Вера идет к машине, слегка согнувшись под тяжестью небольшого саквояжа. Первый порыв помочь ей гашу сразу. Она обслуга, я царь в нашем ненормальном, навязанном мне тандеме. Пожалела она меня, сука. Мне не нужно ее глупое сострадание. Через неделю дам ей пинка под отбитый зад и забуду как страшный сон.
До дома матери доезжаем молча. Она смотрит в окно, кусает губу и тихо скрипит по стеклу пальцем, словно рисуя какие-то узоры. Она не некрасива. Зря Борька ей прилепил клеймо уродины: нос чуть вздернутый, мягкий подбородок, смешные щеки, на которых проступают ямочки, даже когда Вера не улыбается, губы эти ее розовые замечательные и россыпь веснушек. Все это делает ее миленькой, даже приятной, но какой-то блеклой. Может просто отсутствие косметики и глаза, реально какие-то больные сказываются на общем восприятии. Прическа растрепанная, торчащая во все стороны пружинками рыжих кудрей. Странная, но мне кажется, что я знаю ее очень давно. И не шапочно. А вот так, будто прожил с ней несколько долгих лет.
– Я подожду в машине, – говорит Вера ровным тоном, когда я поворачиваю ключ в замке зажигания, припарковавшись возле парадной матушки. – Думаю будет не очень удобно для визита посторонней женщины в дом вашей матери в столь поздний час.
– Я не приказывал тебе думать, – сузив глаза смотрю на сжавшуюся на сиденье фигурку. Не могу понять почему злюсь. – Вы должны будете помочь своей воспитаннице собраться. Это ваши прямые обязанности, а не раздумья об этикете и сидение в машине.
– Вы правы, – спокойствие в голосе чертовой бабы можно позавидовать. – Но все же напомню. Мы говорили о субординации. Будьте любезны…
Я не слушаю больше, выбираюсь из тепла машины в холод зимней ночи, мечтая вернуть вспять время. Она идет за мной как привязанная. Коза на поводке. Дышит ровно, но возле квартиры ее дыхание сбивается. То ли от быстрой ходьбы по лестнице, то ли от волнения. Вера судорожно застегивает курточку, поправляет шапку, будто моей матери не все равно, как выглядит прислуга. Смешно.

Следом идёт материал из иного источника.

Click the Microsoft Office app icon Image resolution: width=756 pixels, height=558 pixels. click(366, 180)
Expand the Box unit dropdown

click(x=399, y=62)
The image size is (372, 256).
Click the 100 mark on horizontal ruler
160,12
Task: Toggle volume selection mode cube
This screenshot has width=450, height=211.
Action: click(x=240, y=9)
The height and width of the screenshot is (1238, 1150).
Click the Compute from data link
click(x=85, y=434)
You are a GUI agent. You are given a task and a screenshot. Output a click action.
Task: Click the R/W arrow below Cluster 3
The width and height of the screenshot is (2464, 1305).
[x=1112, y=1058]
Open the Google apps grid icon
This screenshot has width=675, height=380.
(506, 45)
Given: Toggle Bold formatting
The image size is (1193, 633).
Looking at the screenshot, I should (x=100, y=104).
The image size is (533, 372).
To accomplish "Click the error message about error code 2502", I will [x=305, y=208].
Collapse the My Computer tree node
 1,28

– Ты ненормальный? – первый вопрос, который задает родительница, распахивая дверь. Смотрит мне за спину, брезгливо скривив губы, и мне становится неприятно. И даже обидно за Веру, застывшую как изваяние. – Макар, это просто верх хамства являться ночью в дом пожилой матери, да еще в компании с очередной шалавой.
– Я не шалава, – голос Веры звенит от обиды, и мне ее даже немного жаль. Совсем чуть-чуть. Не настолько, чтобы защищать эту дурынду. Зато очень интересно, как она будет себя вести. Надо же, у нее есть голос, и достаточно возмущенный и красивый. Надо отметить, что когда она не блеет, как овца, ей очень идет. – И на вашем месте, я бы выбирала слова в присутствии внучки, которой кстати, давно пора быть в постели.
Только сейчас я замечаю испуганную Маришку, стоящую в полумраке прихожей. Вера права, ребенок еще даже в пижаму не переодет. И все это она успела рассмотреть, даже сквозь обиду и злость.
– Ты не на моем месте. И никогда на нем не будешь, – ухмыляется матушка, оценивающе рассматривая Веру. – И учить меня в моем доме, просто верх хамства. Но тебе неведомо понятие воспитания, правда? Мой сын всегда собирал вокруг себя шушеру.
Я не слушаю злых слов. Знаю их все наизусть. Зато думаю, что дотацию любимой мамочке надо бы урезать. И посмотреть, на какие шиши они с Игоречком будут удовлетворять свои потребности. А Вера молчит, и я знаю, что это говорит не о беззащитности, а об уме и такте, которые неведомы матушке.